Il 19 marzo 2003 gli Stati Uniti di George Bush invasero l’Iraq di Saddam Hussein, con la motivazione che proteggeva i terroristi islamici, massacrava i curdi e possedeva ingenti quantitativi di armi di distruzione di massa. La guerra è durata circa dieci anni. L’Iraq di oggi è caduto sotto l’influenza iraniana ed è diventato terreno di attentati sanguinosi ad opera soprattutto dei sunniti che con l’impiccagione di Saddam sono in guerra con gli sciiti. Quanto alla democrazia che gli americani volevano esportare in quelle latitudini, ora esiste solo un pallido ricordo delle due elezioni a partecipazione popolare avvenute sotto l’occupazione della forza multinazionale di pace. La guerra in Iraq, come si ricorderà, fu dichiarata senza il consenso dell’Onu (solo nel 2004 a “mission accomplished” l’Onu diede il via libera con la risoluzione n. 1546 ad una forza multinazionale di pace).

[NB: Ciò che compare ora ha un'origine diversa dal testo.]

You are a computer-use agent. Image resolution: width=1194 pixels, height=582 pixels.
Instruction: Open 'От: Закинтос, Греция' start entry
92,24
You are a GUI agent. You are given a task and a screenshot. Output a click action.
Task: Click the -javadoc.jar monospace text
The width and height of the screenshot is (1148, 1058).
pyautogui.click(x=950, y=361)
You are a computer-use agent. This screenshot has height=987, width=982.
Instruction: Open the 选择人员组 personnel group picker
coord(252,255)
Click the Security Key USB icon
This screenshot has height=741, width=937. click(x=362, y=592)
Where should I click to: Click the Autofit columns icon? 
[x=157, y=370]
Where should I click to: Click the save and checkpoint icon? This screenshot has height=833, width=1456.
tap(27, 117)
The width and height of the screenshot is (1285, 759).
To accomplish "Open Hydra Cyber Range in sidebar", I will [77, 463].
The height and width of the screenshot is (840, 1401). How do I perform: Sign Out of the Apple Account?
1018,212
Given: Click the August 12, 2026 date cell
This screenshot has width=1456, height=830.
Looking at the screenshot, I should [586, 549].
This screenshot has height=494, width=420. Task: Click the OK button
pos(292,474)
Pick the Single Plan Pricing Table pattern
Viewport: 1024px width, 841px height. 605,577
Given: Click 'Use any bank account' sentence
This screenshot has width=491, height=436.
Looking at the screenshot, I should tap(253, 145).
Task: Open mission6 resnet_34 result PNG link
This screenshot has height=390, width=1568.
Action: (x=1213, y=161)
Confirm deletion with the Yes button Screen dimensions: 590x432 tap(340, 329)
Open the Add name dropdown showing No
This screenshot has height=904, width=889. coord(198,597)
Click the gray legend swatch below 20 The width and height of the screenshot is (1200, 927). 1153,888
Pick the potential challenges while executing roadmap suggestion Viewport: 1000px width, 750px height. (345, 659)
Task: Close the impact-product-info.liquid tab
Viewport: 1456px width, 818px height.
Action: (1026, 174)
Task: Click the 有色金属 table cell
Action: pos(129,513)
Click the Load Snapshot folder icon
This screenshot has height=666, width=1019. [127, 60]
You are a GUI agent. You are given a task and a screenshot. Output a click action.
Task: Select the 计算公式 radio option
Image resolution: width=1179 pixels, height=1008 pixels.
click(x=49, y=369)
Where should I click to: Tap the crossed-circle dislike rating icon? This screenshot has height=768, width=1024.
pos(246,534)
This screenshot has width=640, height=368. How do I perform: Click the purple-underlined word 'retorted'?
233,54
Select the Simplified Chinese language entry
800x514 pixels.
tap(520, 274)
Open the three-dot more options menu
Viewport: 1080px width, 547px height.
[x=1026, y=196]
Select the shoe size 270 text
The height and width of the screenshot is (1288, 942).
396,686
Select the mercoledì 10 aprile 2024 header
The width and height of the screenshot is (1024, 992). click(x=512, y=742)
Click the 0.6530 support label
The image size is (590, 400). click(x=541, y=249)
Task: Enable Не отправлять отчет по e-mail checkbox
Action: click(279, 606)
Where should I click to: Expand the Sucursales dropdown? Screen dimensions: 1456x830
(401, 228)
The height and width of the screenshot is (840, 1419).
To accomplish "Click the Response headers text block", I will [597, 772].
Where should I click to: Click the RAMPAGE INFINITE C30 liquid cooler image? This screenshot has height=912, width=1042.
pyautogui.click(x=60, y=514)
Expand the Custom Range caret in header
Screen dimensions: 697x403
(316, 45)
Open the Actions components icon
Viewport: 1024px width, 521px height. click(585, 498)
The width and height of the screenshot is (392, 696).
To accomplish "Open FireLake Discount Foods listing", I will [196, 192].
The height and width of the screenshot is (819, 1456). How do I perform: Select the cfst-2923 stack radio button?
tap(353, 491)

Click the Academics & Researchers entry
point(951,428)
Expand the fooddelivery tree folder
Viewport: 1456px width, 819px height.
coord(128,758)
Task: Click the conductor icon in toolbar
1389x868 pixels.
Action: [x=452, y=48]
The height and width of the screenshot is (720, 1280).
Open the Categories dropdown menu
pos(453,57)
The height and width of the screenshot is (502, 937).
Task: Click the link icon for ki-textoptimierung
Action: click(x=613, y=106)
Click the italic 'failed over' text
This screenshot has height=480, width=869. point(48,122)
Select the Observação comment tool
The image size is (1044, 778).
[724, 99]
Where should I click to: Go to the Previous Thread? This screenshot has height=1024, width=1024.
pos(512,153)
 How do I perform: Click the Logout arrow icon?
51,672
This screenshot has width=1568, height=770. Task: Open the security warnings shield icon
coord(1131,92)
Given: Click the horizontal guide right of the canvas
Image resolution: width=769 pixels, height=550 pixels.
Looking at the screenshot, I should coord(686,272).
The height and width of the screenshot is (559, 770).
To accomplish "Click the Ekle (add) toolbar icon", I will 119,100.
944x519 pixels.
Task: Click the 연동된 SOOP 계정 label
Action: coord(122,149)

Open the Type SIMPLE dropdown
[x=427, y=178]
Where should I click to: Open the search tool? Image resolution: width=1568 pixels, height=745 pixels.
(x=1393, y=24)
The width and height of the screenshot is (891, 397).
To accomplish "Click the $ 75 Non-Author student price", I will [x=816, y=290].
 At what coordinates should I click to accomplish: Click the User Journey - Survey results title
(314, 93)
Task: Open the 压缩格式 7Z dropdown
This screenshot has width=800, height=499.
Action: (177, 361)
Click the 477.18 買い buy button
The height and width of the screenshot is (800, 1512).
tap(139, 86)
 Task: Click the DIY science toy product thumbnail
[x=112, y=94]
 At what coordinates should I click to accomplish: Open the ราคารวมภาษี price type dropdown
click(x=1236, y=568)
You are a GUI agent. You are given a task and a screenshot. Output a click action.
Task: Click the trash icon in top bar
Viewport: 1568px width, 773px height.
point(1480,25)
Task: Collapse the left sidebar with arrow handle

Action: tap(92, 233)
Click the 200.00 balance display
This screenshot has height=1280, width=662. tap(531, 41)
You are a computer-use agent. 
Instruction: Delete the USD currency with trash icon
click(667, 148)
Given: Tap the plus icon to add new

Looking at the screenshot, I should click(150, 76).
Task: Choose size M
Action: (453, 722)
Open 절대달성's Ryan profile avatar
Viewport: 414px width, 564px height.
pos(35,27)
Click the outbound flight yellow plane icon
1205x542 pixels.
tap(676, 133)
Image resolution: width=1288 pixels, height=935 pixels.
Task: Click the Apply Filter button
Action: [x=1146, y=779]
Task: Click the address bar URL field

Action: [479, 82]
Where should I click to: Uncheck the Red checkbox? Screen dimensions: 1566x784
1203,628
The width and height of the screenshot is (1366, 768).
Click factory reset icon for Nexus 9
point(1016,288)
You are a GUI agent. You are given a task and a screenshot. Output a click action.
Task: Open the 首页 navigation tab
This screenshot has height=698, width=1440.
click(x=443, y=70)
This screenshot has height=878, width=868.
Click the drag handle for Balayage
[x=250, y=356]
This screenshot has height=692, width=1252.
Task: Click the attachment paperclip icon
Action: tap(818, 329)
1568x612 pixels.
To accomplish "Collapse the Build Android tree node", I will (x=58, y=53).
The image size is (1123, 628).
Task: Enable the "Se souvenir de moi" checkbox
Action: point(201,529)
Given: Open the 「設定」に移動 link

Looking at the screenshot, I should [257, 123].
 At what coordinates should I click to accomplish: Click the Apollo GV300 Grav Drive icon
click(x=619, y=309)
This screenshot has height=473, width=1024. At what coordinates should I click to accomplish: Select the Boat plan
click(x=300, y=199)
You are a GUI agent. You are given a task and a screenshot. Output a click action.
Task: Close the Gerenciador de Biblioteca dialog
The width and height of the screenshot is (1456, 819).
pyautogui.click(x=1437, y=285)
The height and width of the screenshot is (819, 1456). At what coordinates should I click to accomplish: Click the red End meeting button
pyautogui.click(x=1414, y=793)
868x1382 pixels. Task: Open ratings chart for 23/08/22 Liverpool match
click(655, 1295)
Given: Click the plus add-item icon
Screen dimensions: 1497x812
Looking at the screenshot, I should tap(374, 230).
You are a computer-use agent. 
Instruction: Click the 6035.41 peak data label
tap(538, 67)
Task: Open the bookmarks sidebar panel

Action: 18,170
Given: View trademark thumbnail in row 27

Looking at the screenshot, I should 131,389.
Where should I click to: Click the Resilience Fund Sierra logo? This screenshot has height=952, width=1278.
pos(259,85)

In questi giorni, Obama si appresta a chiedere il consenso al Congresso per un attacco alla Siria. Al momento in cui scriviamo non sappiamo se lo avrà (come è probabile) o se verrà rifiutato. Sappiamo, però, che Obama è intenzionato a dare una lezione a Damasco con “raid limitati” anche in assenza del sì del Congresso e comunque senza una risoluzione dell’Onu (veto della Russia e della Cina).
Nel 2003 le piazze delle città di tutto il mondo si riempirono di pacifisti che protestavano contro l’America di Bush. Oggi quelle stesse piazze sono vuote, il variegato mondo dei pacifisti, di fronte all’attacco minacciato e voluto, seppure a malincuore, da Obama, si è evaporato. Eppure, allora come oggi, l’Onu non ha dato nessuna autorizzazione. Si vede che un certo pacifismo obbedisce ad una logica tutta politica e ideologica, in base a chi attacca.
Si è scoperto poi che Saddam Hussein non aveva affatto le armi di distruzione di massa che i servizi segreti avevano documentato. Erano prove false. La guerra, come si sa, doveva essere una guerra lampo e invece è durata più di dieci anni. Gli ispettori dell’Onu hanno già terminato la loro missione in Siria per verificare la causa della morte di circa 1400 civili di un quartiere di Damasco, ma già si sa che diranno solo se la causa della strage sia dovuta all’impiego del gas o meno, non diranno chi l’ha impiegato: se il regime o gli oppositori.
Oggi, alla luce delle esperienze sanguinose e fratricide fatte in Libia, Tunisia e in Egitto, prima di sferrare un attacco ad un Paese musulmano bisognerebbe pensarci su non una ma mille volte e poi si dovrebbe scegliere comunque la via del dialogo, della trattativa, della pace. Tanto più la dovrebbe scegliere Barack Obama che, non dimentichiamolo, dovrebbe onorare quel Premio Nobel per la Pace ottenuto l’anno dopo della sua elezione senza particolari meriti acquisiti sul campo. Ritornando al pacifismo sparito dalle piazze, esso ha fatto il suo tempo, e non poteva che essere così: non è credibile un movimento che protesta contro la guerra in base a chi la dichiara.
Oggi vero ed autentico interprete della pace – cioè non di un pacifismo generico e folcloristico, ma della pacificazione, che è una conquista della coscienza – è la Chiesa di Papa Francesco, che ha invitato al digiuno e alla veglia i cristiani e i non cristiani di tutto il mondo, nonché i seguaci di altre religioni e tutti quelli “di buona volontà”. La risposta sono stati i tanti milioni di persone che hanno aderito silenziosamente nelle loro case e nelle chiese di tutto il mondo, oltre che le centomila persone che in Piazza San Pietro “senza alcuna bandiera”, come nota il Corriere della Sera, hanno innalzato canti ed inni, con “quel rito potente anche per chi non crede”.
Se il congresso Usa dirà no all’attacco, se l’attacco sarà bloccato, la voce del Papa e dei milioni di pacificatori di questo mondo non sarà estranea a questa saggia ed auspicabile decisione; se, invece, l’attacco ci sarà, vorrà dire che quei “canti ed inni” comunque non saranno stati inutili, dovranno solo moltiplicarsi sempre di più, fino a che la loro eco non sarà penetrata nelle coscienze dell’umanità.